-------- MATERIAL FOR THIS EXERCISE --------
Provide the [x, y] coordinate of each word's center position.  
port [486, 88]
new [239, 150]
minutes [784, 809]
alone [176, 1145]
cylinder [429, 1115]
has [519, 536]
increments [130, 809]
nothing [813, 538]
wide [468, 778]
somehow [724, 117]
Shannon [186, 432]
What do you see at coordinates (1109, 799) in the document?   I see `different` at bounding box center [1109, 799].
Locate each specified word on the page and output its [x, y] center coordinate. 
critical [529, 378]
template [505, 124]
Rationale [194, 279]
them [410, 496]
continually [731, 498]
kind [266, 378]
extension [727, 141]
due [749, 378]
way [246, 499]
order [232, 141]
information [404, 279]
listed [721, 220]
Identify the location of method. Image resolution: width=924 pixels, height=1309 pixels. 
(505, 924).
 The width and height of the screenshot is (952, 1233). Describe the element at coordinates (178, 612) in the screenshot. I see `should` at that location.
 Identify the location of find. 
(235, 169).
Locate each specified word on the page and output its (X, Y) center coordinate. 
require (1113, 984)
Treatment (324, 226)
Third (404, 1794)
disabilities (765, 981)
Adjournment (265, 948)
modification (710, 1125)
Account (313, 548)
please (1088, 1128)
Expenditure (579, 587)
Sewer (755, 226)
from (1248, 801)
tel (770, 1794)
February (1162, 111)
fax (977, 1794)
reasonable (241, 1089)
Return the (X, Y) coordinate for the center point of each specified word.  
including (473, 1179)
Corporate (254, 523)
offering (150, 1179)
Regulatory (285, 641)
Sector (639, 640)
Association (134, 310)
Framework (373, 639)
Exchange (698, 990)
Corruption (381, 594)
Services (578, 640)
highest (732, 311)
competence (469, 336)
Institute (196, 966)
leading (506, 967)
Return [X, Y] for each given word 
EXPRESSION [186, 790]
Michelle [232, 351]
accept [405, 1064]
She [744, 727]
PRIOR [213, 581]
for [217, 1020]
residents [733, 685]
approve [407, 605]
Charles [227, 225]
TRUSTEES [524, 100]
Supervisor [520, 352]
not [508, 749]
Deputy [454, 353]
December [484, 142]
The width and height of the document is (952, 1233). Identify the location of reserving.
--------
**THE REQUEST**
Render every line of the records above as a JSON list of strings, one string per line, leaving out any blank lines.

**SOLUTION FOR THIS TASK**
[
  "Provide the [x, y] coordinate of each word's center position.  ",
  "port [486, 88]",
  "new [239, 150]",
  "minutes [784, 809]",
  "alone [176, 1145]",
  "cylinder [429, 1115]",
  "has [519, 536]",
  "increments [130, 809]",
  "nothing [813, 538]",
  "wide [468, 778]",
  "somehow [724, 117]",
  "Shannon [186, 432]",
  "What do you see at coordinates (1109, 799) in the document?   I see `different` at bounding box center [1109, 799].",
  "Locate each specified word on the page and output its [x, y] center coordinate. ",
  "critical [529, 378]",
  "template [505, 124]",
  "Rationale [194, 279]",
  "them [410, 496]",
  "continually [731, 498]",
  "kind [266, 378]",
  "extension [727, 141]",
  "due [749, 378]",
  "way [246, 499]",
  "order [232, 141]",
  "information [404, 279]",
  "listed [721, 220]",
  "Identify the location of method. Image resolution: width=924 pixels, height=1309 pixels. ",
  "(505, 924).",
  " The width and height of the screenshot is (952, 1233). Describe the element at coordinates (178, 612) in the screenshot. I see `should` at that location.",
  " Identify the location of find. ",
  "(235, 169).",
  "Locate each specified word on the page and output its (X, Y) center coordinate. ",
  "require (1113, 984)",
  "Treatment (324, 226)",
  "Third (404, 1794)",
  "disabilities (765, 981)",
  "Adjournment (265, 948)",
  "modification (710, 1125)",
  "Account (313, 548)",
  "please (1088, 1128)",
  "Expenditure (579, 587)",
  "Sewer (755, 226)",
  "from (1248, 801)",
  "tel (770, 1794)",
  "February (1162, 111)",
  "fax (977, 1794)",
  "reasonable (241, 1089)",
  "Return the (X, Y) coordinate for the center point of each specified word.  ",
  "including (473, 1179)",
  "Corporate (254, 523)",
  "offering (150, 1179)",
  "Regulatory (285, 641)",
  "Sector (639, 640)",
  "Association (134, 310)",
  "Framework (373, 639)",
  "Exchange (698, 990)",
  "Corruption (381, 594)",
  "Services (578, 640)",
  "highest (732, 311)",
  "competence (469, 336)",
  "Institute (196, 966)",
  "leading (506, 967)",
  "Return [X, Y] for each given word ",
  "EXPRESSION [186, 790]",
  "Michelle [232, 351]",
  "accept [405, 1064]",
  "She [744, 727]",
  "PRIOR [213, 581]",
  "for [217, 1020]",
  "residents [733, 685]",
  "approve [407, 605]",
  "Charles [227, 225]",
  "TRUSTEES [524, 100]",
  "Supervisor [520, 352]",
  "not [508, 749]",
  "Deputy [454, 353]",
  "December [484, 142]",
  "The width and height of the document is (952, 1233). Identify the location of reserving."
]